Not surprisingly, the newspapers, chat-shows and coffee-shops are full of it. Discussions, some of it heated, all of it engaging (if you are a football fan, that is):
Did Nani deserve to get a red card last night? (If you do not know what I am talking about, perhaps you should skip this particular blog!)
I have heard pretty convincing arguments from both camps, and they all are focussed on varying understandings and/or interpretations of the law. It is interesting how convinced everyone who has an opinion is that they are right. I have a feeling some have not even studied the wording of the law in question!
I am an ardent Manchester United fan, and have been since I was 6 years old, when I read about the Munich air disaster and that George Best had signed on. So, mine is no fickle attachment to the club after the titles started coming in – I’ve supported them through thick and thin.
Therefore, my instinct was to condemn the referee, and, I duly did so… on my Facebook page. However, as I listened to the post-match discussion, I became less sure of myself, and, eventually, posted another statement saying that the decision could be justifiable - that is, it could be defended. This prompted further comment by people absolutely convinced that their opinion is correct, and explaining why they were so convinced.
It is interesting how pharisaic – as opposed to prosaic – we become in such situations.
The controversy will rage for a long time – because opinion is so divided and so strongly held. To be honest, after reading the law and observing all the comments, I am not sure whether it should have been a red card or not. All I know is that the decision changed the game – the red card changed the destiny of the teams involved - one is on its way to possible footballing glory, while the other is left licking its wounds. All because of the controversial issuing of a red card!
On occasion, I have been known to think godly thoughts (this may surprise some of you who follow me on Twitter and Facebook, and have noticed that I enjoy the odd sporting event!) and I found myself thinking about Jesus and the issuing of red cards. I thought about the woman in John’s Gospel (8:1-11), caught in adultery. The experts were convinced they had understood the essence of the law, and so, pharisaic by name and by nature, they quoted the law, and claimed that it cannot be understood in any other way – it was a "red card offence" and the woman should be "put out of the game"! Only, this was no game – and, no matter what Bill Shankly says, football is NOT more important than the question of life or death(!) – and issuing a "red card" to this woman would have had fatal consequences - her life would be lost (rather than a chance to advance to the next round of a football competition)! So, Nani's red card pales into insignificance when one considers the questions pertaining to life and death - to live or not to live? That is the real question!.

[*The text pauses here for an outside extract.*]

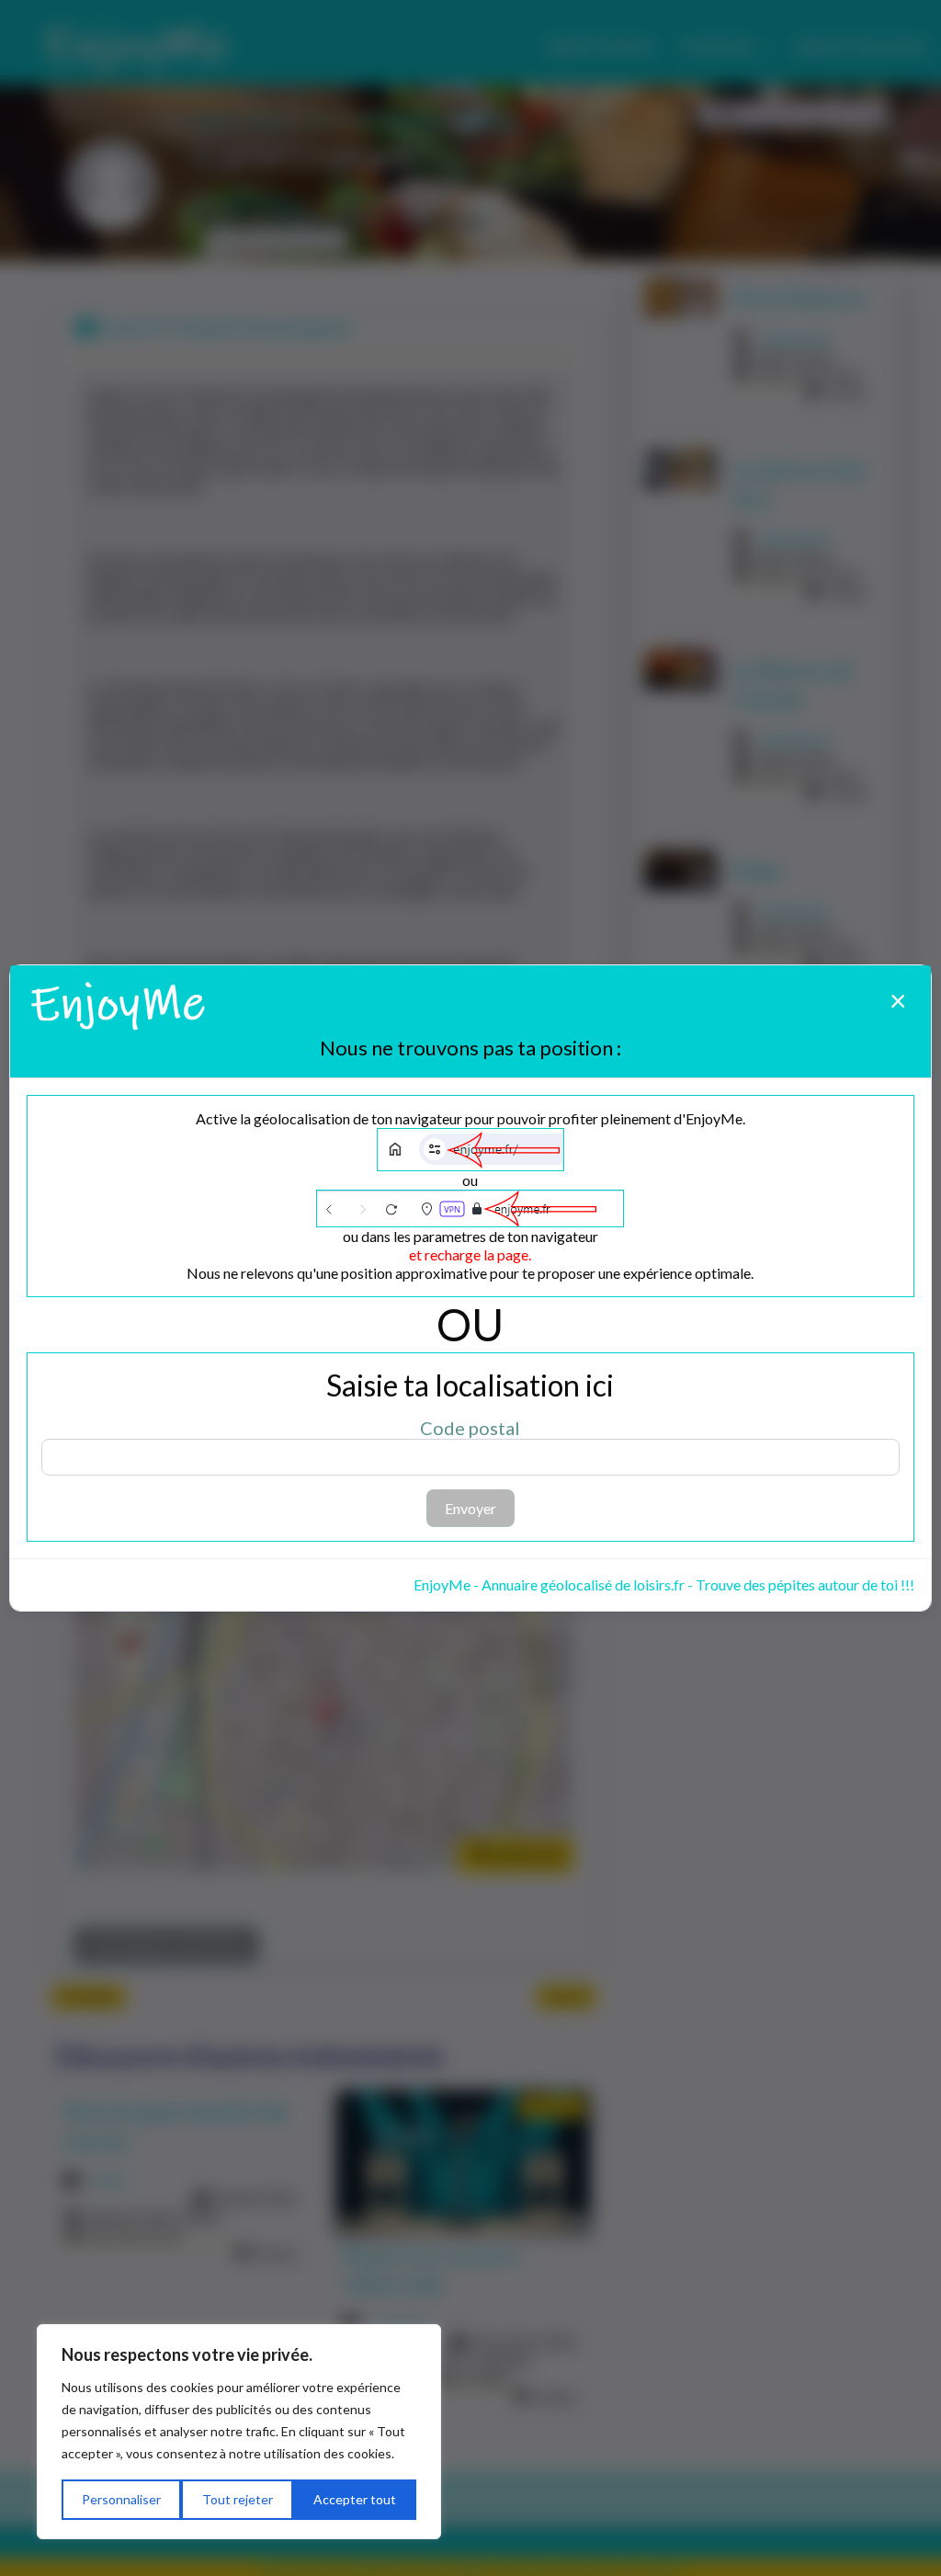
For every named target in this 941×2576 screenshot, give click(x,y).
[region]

Like Fergie and thousands of loyal ManU fans, the experts who had come to Jesus ranted; they railed; they quoted the law; the only difference was that they bayed for the red card to be issued. But they were not addressing a referee, obsessed with the law - they were addressing Jesus, the embodiment of God’s grace. The parameters on which his decision was to be made were quite different. It was to be a decision based on his character and his actions rather than on hers - and so, graciously, he first got rid of the baying crowd (I feel sure that last night's referee, Cuneyt Cakir, would've liked to have had that option!) and then, graciously, he gave her another chance - "no red card!", was his verdict. It transformed her life - far more dramatically than last night's red card changed the game.

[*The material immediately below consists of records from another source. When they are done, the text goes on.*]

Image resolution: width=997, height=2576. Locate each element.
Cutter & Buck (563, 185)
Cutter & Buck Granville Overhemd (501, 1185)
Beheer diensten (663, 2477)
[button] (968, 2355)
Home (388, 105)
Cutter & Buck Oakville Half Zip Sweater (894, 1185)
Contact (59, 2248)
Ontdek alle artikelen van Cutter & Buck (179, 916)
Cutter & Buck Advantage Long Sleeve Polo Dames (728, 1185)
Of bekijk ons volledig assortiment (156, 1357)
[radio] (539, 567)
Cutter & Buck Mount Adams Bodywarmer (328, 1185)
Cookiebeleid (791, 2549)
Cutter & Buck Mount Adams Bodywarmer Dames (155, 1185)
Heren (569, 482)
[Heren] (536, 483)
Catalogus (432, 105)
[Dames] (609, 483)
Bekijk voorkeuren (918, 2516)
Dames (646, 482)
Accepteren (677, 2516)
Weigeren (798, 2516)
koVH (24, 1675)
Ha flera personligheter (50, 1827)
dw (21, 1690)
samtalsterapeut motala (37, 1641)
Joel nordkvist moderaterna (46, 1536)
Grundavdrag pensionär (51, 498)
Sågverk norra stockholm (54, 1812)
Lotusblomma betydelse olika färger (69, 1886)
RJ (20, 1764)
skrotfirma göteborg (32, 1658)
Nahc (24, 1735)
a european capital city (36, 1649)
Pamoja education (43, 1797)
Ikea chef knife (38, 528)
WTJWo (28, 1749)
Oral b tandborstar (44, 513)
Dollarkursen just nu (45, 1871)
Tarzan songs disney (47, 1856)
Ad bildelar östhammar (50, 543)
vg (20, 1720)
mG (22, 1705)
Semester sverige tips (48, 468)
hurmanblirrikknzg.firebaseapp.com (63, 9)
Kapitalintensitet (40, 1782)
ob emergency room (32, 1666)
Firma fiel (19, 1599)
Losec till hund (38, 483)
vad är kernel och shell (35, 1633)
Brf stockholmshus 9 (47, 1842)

And that's the marvellous message that the Church proclaims: my personal encounter with Jesus is an encounter of grace - who I am and what I have done is addressed, but in the context of who Jesus is and what he has done. No red card issued, not because the law is ignored, mind you, but because He has removed its hold on me - he has earned the right to do so. So he meets all of us with grace, just grace, pure grace - amazing grace!
By the way, the woman in John's Gospel was issued with a yellow card, but that's for another blog!

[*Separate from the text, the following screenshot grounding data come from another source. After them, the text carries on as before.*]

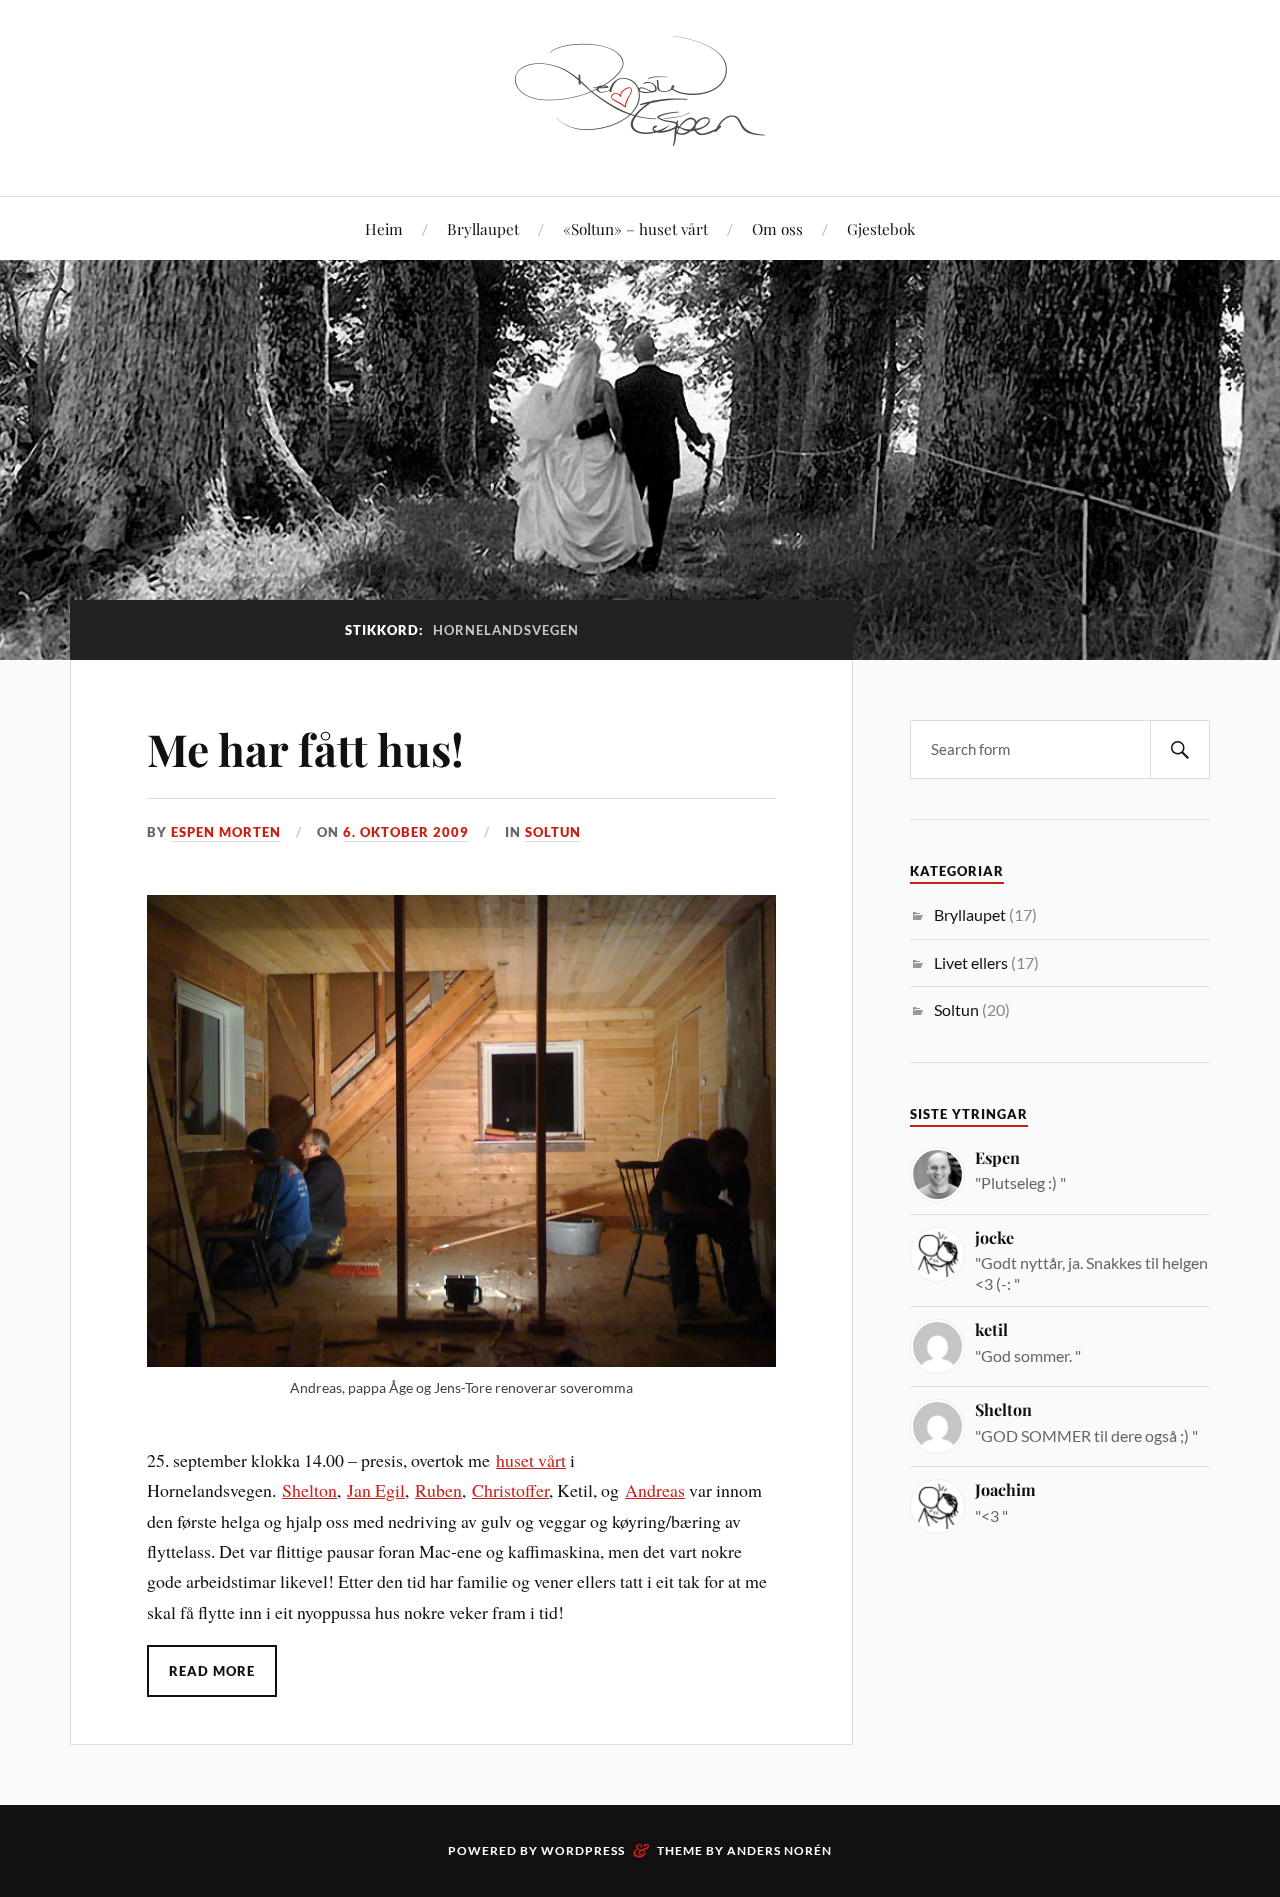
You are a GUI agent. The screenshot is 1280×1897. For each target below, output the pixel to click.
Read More (212, 1671)
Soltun (553, 832)
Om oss (777, 228)
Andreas (655, 1490)
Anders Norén (779, 1850)
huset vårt (531, 1460)
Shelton (309, 1490)
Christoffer (510, 1490)
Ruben (438, 1490)
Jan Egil (376, 1490)
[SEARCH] (1180, 749)
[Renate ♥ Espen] (640, 135)
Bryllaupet (483, 228)
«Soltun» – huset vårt (635, 228)
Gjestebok (881, 228)
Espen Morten (226, 832)
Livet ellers (971, 962)
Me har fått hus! (305, 748)
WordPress (583, 1850)
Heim (384, 228)
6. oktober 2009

Finally, for the purists, here are the wordings of the respective parameters: For Cakir, FIFA law 12, fouls and misconduct, states: "A player is guilty of serious foul play if he uses excessive force or brutality against an opponent when challenging for the ball when it is in play." It clarifies: "Excessive force means that the player has far exceeded the necessary use of force and is in danger of injuring his opponent." For Christ, the Bible says: "God loved the world so much that he gave his only Son, so that every one who believes in him shall not be lost, but should have eternal life."